Monday, June 02, 2008



My second post for Project Blue is a suncatcher ball hanging un my kitchen window!


Last night I had another of my "photography nightmares". This time I was trying to take photos of a bride and groom outside the church. The photos looked weird and I realised I had no lens attached to my camera. I looked around in my bag and found a lens but couldn't attach it...this dream joins an increasing list of photo-related night terrors that started a while back with one in which no matter what I did I couldn't focus....!


Tiara......

When I awoke I spent a little time thinking "Why am I doing this? Why am I TRYING to be a wedding photographer when it is causing me so much anxiety I'm even dreaming about it?" The answer was because I'm tired of remaining in my comfort zone. I like my "real" job but I've been doing it so long there isn't a load of challenge there any more; I'm not learning much new. It doesn't excite me as much as it once did. It doesn't stretch me mentally as much as I need to be stretched now I'm in my late forties. I'm scared of failing but I'm even more scared of not at least trying...

I'm doing it because fate (and A!) have given me a great opportunity that I can't pass on.

And I do it because gives me such a thrill on the (rare) occasions that I press the shutter, look at the screen and realise I've captured a real "moment", a special "look" :)

In a couple of months I might have egg all over my face and be writing in my blog about what a spectacularily useless mess I've made of everything, it's certainly on the cards! If that happens at least I'll know I took a gamble on doing something that wasn't safe.

Ibsen said “'Live, work, act. Don't sit here and brood and grope among insoluble enigmas.'

I'm treating my anxiety by indulging in my "Sex & the City" DVDs, starting from Series 1. Great clothes, great shoes, great writing, lots of laughs, the joy of female friendship and some sensational men too :)

10 comments:

Dianne said...

the suncatcher is brillant! and the tiara - couldn't you just picture one of the Sex and the City gals wearing it with jeans!?

I think your nightmares are your mind telling you how these disasters will ONLY happen in your dreams, in your mind.

I so admire you for all the chances you take although sometimes I want to smack you for being so hard on yourself.

A gentle smack of course -

Akelamalu said...

From what I've seen of your photographic efforts you have nothing at all to worry about honey. Nerves will keep you sharp though and just give you that edge I think. Forget the dreams! :)

artisbliss said...

David gave me a glass suncatcher ball for Christmas and I love it.

I think it's natural to have some anxiety about doing something new, especially since it potentially impacts others. But I think so far you're doing a brilliant job and your boss/mentor seems happy with your work. Just look on it as a manifestation of your desire to do a good job.

picperfic said...

no way will you be telling us how bad you have done...never!! Oh and I'm Samantha Jones in your DVD's..now where's me fan??

Come Away With Me said...

Love the glass globe! I've not seen them called suncatchers before - but what a fabulous name for them.

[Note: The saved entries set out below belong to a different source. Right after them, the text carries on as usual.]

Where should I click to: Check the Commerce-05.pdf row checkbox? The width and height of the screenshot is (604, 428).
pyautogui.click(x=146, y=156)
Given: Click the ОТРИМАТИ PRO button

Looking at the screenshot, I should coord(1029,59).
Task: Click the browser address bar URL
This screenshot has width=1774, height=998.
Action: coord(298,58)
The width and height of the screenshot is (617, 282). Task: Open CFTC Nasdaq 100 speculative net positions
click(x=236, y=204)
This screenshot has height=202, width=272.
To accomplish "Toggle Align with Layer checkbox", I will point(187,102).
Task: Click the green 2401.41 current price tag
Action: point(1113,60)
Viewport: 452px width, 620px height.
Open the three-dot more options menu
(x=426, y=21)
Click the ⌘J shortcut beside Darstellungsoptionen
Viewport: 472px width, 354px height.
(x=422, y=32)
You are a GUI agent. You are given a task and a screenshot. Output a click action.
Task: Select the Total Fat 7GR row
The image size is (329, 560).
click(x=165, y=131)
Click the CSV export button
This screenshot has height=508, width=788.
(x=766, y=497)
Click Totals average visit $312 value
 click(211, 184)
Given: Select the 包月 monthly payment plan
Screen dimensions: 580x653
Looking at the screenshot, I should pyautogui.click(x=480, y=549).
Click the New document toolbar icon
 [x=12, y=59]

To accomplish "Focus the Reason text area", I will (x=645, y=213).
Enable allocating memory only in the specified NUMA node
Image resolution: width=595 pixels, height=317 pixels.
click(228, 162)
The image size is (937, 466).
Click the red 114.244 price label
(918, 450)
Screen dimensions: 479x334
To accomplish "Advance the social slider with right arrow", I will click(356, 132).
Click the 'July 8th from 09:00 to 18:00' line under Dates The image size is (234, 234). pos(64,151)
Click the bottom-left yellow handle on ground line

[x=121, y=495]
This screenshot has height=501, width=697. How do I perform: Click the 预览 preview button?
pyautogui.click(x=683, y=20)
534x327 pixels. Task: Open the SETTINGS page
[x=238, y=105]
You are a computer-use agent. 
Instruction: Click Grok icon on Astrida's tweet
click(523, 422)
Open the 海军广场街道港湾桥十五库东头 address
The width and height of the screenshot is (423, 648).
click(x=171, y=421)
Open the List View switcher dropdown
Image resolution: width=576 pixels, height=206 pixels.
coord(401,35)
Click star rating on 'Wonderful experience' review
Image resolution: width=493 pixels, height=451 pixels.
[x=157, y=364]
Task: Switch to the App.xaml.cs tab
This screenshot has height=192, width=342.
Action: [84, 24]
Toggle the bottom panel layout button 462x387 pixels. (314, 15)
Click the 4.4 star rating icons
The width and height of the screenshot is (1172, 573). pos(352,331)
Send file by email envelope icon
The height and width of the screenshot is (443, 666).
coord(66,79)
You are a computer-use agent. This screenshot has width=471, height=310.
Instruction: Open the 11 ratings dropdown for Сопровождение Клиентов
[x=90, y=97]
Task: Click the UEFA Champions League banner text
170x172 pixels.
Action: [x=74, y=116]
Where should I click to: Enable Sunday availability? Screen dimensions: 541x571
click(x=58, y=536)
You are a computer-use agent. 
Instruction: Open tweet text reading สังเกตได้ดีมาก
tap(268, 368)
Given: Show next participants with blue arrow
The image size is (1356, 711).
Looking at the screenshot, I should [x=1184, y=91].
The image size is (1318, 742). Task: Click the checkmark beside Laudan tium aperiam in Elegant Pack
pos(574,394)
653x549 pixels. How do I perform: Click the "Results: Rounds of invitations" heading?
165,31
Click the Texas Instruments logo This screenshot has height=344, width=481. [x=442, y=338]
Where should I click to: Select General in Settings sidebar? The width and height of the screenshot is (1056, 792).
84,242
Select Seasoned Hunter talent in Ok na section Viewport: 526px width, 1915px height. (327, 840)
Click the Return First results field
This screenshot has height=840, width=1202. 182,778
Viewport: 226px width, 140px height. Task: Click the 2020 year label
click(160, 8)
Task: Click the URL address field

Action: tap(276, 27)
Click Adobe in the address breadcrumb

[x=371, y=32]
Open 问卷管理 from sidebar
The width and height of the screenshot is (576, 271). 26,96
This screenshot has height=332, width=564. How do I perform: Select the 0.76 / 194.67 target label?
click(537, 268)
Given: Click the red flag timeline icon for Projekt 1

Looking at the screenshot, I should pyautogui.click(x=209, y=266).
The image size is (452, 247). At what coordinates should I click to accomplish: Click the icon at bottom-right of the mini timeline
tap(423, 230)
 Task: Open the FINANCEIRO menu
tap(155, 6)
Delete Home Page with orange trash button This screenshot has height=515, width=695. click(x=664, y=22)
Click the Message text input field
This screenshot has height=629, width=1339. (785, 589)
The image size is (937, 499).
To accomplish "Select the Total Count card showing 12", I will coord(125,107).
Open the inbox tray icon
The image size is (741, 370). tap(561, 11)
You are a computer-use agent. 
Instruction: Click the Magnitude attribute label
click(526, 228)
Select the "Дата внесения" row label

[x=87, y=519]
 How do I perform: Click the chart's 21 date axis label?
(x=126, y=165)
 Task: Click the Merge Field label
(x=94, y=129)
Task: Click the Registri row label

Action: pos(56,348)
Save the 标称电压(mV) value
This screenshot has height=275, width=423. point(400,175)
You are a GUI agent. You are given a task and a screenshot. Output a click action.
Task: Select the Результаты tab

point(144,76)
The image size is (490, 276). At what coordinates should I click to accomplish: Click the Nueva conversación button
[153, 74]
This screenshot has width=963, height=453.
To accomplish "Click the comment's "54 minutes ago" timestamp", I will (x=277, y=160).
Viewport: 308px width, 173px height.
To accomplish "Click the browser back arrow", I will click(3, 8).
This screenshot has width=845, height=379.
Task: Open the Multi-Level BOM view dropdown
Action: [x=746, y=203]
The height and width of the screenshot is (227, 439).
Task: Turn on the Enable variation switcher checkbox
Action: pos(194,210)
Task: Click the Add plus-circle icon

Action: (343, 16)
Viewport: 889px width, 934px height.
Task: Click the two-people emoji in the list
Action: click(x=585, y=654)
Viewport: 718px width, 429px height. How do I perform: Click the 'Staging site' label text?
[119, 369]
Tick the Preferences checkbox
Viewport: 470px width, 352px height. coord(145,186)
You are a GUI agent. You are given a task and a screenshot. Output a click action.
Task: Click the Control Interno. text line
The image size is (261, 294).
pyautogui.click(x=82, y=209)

Oh, I have had those kinds of dreams before! I empathize!

Hopefully your anxiety will work itself out soon. I've only just found your blog, but I agree with akelemalu - what I've seen here is fabulous and you don't need to worry about your capability. Consider instead the moments you capture so beautifully.

Kerri Farley said...

Lovely shots!!

I think it's great that you are challenging yourself!!

photowannabe said...

Keep challenging yourself. Its the only way to grow and refine.
Now that you have figured out about your worry your sleep will get better I'm sure.
Love your project blue sun catcher. It must make your room just sparkle.

juliana said...

wow, the suncather is gorgeous!
good luck with your venture! :)

Robert said...

First off, the picture is a great post for blue. But I loved reading your thoughts here. As someone that is just beginning to think of doing more with my photography, it's comforting to ready your thoughts. The range of emotion and confidence or lack thereof are things I'm sure all of us have to confront. Thanks for sharing out loud.

Raven said...

That suncatcher is awesome. Your photos are wonderful and I think it's great that you are - as Joseph Campbell says - "following your bliss." You will do splendidly. I feel it.